* Work order *
Would you give the entries below again, precisely as they are written?

(Task input Opens)

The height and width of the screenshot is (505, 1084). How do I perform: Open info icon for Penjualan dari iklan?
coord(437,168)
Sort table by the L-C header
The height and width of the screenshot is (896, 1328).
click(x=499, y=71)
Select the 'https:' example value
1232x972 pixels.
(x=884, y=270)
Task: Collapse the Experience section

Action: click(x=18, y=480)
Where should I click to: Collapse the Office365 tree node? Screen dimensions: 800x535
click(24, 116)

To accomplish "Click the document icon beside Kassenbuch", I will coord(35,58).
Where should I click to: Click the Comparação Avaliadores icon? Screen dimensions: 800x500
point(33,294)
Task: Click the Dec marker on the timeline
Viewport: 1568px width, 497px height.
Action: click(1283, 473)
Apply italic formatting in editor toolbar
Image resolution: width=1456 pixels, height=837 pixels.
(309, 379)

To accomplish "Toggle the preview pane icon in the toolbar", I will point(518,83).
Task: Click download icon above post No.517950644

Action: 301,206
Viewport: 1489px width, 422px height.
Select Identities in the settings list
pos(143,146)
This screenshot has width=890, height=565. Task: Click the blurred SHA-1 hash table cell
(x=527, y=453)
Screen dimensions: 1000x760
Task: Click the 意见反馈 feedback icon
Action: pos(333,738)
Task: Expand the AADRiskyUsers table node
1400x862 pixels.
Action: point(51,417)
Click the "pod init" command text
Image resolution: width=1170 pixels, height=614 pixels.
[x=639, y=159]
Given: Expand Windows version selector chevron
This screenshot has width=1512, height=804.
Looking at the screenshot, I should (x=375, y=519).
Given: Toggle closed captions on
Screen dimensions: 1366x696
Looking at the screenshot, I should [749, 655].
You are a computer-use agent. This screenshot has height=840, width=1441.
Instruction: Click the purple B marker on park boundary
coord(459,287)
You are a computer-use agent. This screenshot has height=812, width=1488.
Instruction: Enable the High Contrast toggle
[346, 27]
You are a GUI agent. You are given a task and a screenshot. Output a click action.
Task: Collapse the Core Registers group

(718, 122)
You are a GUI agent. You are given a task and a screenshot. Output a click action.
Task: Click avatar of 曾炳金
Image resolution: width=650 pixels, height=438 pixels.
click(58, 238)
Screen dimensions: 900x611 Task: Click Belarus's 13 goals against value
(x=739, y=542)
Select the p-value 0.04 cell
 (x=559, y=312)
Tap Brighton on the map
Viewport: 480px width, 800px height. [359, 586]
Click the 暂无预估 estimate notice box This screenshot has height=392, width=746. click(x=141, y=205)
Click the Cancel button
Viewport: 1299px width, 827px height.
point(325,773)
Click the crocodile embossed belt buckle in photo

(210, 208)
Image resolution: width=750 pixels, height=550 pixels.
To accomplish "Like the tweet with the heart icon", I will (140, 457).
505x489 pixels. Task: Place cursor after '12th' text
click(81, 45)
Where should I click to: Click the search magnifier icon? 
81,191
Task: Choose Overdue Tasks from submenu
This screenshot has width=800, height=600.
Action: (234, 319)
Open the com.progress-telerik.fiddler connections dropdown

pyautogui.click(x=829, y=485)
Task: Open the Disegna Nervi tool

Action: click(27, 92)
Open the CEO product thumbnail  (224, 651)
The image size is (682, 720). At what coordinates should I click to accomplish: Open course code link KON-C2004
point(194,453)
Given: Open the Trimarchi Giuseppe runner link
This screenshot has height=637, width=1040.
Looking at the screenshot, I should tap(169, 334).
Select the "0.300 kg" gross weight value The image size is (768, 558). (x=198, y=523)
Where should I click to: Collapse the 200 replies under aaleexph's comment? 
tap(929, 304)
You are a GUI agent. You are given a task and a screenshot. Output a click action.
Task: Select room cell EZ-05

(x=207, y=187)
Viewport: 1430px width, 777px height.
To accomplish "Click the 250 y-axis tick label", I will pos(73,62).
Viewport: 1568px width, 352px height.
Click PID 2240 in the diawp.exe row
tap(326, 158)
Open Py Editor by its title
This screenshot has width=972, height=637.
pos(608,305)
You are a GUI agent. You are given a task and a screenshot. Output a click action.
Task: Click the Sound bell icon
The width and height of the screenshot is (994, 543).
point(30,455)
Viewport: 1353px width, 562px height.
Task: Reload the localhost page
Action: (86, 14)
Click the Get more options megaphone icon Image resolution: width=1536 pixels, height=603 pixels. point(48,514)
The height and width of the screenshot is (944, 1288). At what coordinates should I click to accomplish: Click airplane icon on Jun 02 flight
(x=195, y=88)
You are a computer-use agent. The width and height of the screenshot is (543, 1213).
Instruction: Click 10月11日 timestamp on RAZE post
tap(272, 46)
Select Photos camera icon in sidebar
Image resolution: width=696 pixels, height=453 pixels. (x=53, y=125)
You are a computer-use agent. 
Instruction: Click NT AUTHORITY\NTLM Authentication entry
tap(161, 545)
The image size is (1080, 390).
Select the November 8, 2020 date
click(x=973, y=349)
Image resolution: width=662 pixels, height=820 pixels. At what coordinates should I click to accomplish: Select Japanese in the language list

(Task input Closes)

* Answer box *
The height and width of the screenshot is (505, 1084). How do I perform: Open info icon for Penjualan dari iklan?
coord(437,168)
Sort table by the L-C header
The height and width of the screenshot is (896, 1328).
click(x=499, y=71)
Select the 'https:' example value
1232x972 pixels.
(x=884, y=270)
Task: Collapse the Experience section

Action: click(x=18, y=480)
Where should I click to: Collapse the Office365 tree node? Screen dimensions: 800x535
click(24, 116)

To accomplish "Click the document icon beside Kassenbuch", I will coord(35,58).
Where should I click to: Click the Comparação Avaliadores icon? Screen dimensions: 800x500
point(33,294)
Task: Click the Dec marker on the timeline
Viewport: 1568px width, 497px height.
Action: click(1283, 473)
Apply italic formatting in editor toolbar
Image resolution: width=1456 pixels, height=837 pixels.
(309, 379)

To accomplish "Toggle the preview pane icon in the toolbar", I will point(518,83).
Task: Click download icon above post No.517950644

Action: 301,206
Viewport: 1489px width, 422px height.
Select Identities in the settings list
pos(143,146)
This screenshot has width=890, height=565. Task: Click the blurred SHA-1 hash table cell
(x=527, y=453)
Screen dimensions: 1000x760
Task: Click the 意见反馈 feedback icon
Action: pos(333,738)
Task: Expand the AADRiskyUsers table node
1400x862 pixels.
Action: point(51,417)
Click the "pod init" command text
Image resolution: width=1170 pixels, height=614 pixels.
[x=639, y=159]
Given: Expand Windows version selector chevron
This screenshot has width=1512, height=804.
Looking at the screenshot, I should (x=375, y=519).
Given: Toggle closed captions on
Screen dimensions: 1366x696
Looking at the screenshot, I should [749, 655].
You are a computer-use agent. This screenshot has height=840, width=1441.
Instruction: Click the purple B marker on park boundary
coord(459,287)
You are a computer-use agent. This screenshot has height=812, width=1488.
Instruction: Enable the High Contrast toggle
[346, 27]
You are a GUI agent. You are given a task and a screenshot. Output a click action.
Task: Collapse the Core Registers group

(718, 122)
You are a GUI agent. You are given a task and a screenshot. Output a click action.
Task: Click avatar of 曾炳金
Image resolution: width=650 pixels, height=438 pixels.
click(58, 238)
Screen dimensions: 900x611 Task: Click Belarus's 13 goals against value
(x=739, y=542)
Select the p-value 0.04 cell
 (x=559, y=312)
Tap Brighton on the map
Viewport: 480px width, 800px height. [359, 586]
Click the 暂无预估 estimate notice box This screenshot has height=392, width=746. click(x=141, y=205)
Click the Cancel button
Viewport: 1299px width, 827px height.
point(325,773)
Click the crocodile embossed belt buckle in photo

(210, 208)
Image resolution: width=750 pixels, height=550 pixels.
To accomplish "Like the tweet with the heart icon", I will (140, 457).
505x489 pixels. Task: Place cursor after '12th' text
click(81, 45)
Where should I click to: Click the search magnifier icon? 
81,191
Task: Choose Overdue Tasks from submenu
This screenshot has width=800, height=600.
Action: (234, 319)
Open the com.progress-telerik.fiddler connections dropdown

pyautogui.click(x=829, y=485)
Task: Open the Disegna Nervi tool

Action: click(27, 92)
Open the CEO product thumbnail  (224, 651)
The image size is (682, 720). At what coordinates should I click to accomplish: Open course code link KON-C2004
point(194,453)
Given: Open the Trimarchi Giuseppe runner link
This screenshot has height=637, width=1040.
Looking at the screenshot, I should tap(169, 334).
Select the "0.300 kg" gross weight value The image size is (768, 558). (x=198, y=523)
Where should I click to: Collapse the 200 replies under aaleexph's comment? 
tap(929, 304)
You are a GUI agent. You are given a task and a screenshot. Output a click action.
Task: Select room cell EZ-05

(x=207, y=187)
Viewport: 1430px width, 777px height.
To accomplish "Click the 250 y-axis tick label", I will pos(73,62).
Viewport: 1568px width, 352px height.
Click PID 2240 in the diawp.exe row
tap(326, 158)
Open Py Editor by its title
This screenshot has width=972, height=637.
pos(608,305)
You are a GUI agent. You are given a task and a screenshot. Output a click action.
Task: Click the Sound bell icon
The width and height of the screenshot is (994, 543).
point(30,455)
Viewport: 1353px width, 562px height.
Task: Reload the localhost page
Action: (86, 14)
Click the Get more options megaphone icon Image resolution: width=1536 pixels, height=603 pixels. point(48,514)
The height and width of the screenshot is (944, 1288). At what coordinates should I click to accomplish: Click airplane icon on Jun 02 flight
(x=195, y=88)
You are a computer-use agent. The width and height of the screenshot is (543, 1213).
Instruction: Click 10月11日 timestamp on RAZE post
tap(272, 46)
Select Photos camera icon in sidebar
Image resolution: width=696 pixels, height=453 pixels. (x=53, y=125)
You are a computer-use agent. 
Instruction: Click NT AUTHORITY\NTLM Authentication entry
tap(161, 545)
The image size is (1080, 390).
Select the November 8, 2020 date
click(x=973, y=349)
Image resolution: width=662 pixels, height=820 pixels. At what coordinates should I click to accomplish: Select Japanese in the language list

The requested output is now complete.